Prior to a judgment being entered against him a judgment debtor owned financial accounts jointly with his wife. He and his wife created a joint living trust for estate planning purposes. They transferred title of the financial account to their joint trust. Property owned jointly by the debtor and his wife is exempt from the judgment against the husband/debtor because the property is deemed to be owned as “tenants by entireties.” The issue is whether the same financial account is tenants by entireties property after it was titled in a joint living trust.
I don’t think the financial account is protected from creditors after transfer to the joint living trust. Homestead property owned by a living trust is still deemed protected homestead according to case law in Florida. The issues in a living trust ownership of homestead are different from trust ownership of marital property. The terms of a typical joint living trust destroy entireties ownership. A typical joint living trust document creates separate shares of ownership for husband and wife, and it divides all assets equally between the separate shares. The separate shares are designed to maximize estate tax savings. Once the living trust document divides a financial account into separate shares there can no longer be qualifying entireties ownership.

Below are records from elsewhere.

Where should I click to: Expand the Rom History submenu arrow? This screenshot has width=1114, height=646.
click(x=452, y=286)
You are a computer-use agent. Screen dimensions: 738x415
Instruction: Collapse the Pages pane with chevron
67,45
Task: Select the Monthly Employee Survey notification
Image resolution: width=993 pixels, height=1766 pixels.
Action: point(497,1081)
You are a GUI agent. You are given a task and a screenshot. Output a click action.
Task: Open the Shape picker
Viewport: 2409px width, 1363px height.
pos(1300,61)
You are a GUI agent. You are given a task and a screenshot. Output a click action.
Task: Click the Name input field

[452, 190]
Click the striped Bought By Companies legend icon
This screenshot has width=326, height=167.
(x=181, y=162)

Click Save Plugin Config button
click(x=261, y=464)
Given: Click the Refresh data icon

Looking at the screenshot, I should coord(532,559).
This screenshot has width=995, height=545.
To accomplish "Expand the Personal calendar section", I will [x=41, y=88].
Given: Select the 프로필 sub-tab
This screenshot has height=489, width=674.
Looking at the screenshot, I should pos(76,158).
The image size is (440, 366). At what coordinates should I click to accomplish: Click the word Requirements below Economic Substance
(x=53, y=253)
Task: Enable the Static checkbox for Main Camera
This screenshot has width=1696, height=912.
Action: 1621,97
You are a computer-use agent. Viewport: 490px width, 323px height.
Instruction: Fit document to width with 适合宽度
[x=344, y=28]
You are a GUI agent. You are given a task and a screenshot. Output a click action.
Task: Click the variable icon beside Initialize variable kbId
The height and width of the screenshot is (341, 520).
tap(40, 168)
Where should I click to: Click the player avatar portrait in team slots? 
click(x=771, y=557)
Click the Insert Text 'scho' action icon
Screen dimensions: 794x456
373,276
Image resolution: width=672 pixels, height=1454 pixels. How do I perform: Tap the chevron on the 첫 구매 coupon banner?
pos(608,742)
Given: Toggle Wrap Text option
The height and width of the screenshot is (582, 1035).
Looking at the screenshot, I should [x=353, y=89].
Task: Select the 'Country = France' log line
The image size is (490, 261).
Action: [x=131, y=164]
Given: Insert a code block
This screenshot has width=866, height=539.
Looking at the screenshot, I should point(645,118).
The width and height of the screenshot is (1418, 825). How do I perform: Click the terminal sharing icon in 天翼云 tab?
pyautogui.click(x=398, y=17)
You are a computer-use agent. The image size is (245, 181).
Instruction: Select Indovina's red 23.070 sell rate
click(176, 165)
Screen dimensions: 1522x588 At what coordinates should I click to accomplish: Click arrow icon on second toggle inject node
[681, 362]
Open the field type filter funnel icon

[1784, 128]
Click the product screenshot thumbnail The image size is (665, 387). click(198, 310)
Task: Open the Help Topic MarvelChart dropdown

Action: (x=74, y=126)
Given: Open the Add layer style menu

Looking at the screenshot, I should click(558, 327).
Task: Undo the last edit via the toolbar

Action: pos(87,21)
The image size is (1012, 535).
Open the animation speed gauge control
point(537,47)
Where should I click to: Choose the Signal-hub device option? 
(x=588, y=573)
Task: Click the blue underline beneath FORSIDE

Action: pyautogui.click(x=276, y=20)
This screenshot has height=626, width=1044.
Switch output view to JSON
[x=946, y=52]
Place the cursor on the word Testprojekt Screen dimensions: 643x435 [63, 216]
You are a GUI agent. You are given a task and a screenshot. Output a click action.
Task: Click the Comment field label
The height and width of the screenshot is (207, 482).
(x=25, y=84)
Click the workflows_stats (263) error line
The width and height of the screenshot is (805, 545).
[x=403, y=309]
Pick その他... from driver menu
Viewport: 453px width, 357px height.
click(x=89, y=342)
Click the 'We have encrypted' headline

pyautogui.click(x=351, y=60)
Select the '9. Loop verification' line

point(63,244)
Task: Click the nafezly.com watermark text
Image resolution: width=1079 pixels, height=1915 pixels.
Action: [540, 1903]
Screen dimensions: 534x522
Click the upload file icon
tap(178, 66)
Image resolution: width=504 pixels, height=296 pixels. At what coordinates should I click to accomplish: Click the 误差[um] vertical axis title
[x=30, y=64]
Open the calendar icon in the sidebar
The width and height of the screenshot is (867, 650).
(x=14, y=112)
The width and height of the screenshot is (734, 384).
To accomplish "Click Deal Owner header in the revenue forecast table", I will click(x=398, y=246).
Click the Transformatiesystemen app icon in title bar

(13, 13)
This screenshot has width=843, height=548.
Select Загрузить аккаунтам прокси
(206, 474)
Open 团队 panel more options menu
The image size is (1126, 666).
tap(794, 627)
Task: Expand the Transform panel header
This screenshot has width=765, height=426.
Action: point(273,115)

There are living trust documents which state that notwithstanding anything else in the trust the married grantors intend to retain tenants by entireties ownership of joint property put into the trust. I know of no court case interpreting the effectiveness of this type of savings clause. I don’t think conveying joint property to a joint trust is effective asset protection. There are other ways to use a living trust for estate planning purposes and also retain tenants by entireties protection. This is one example of the conflict between the goals of asset protection and estate tax planning. Effective asset protection planning preserves both goals.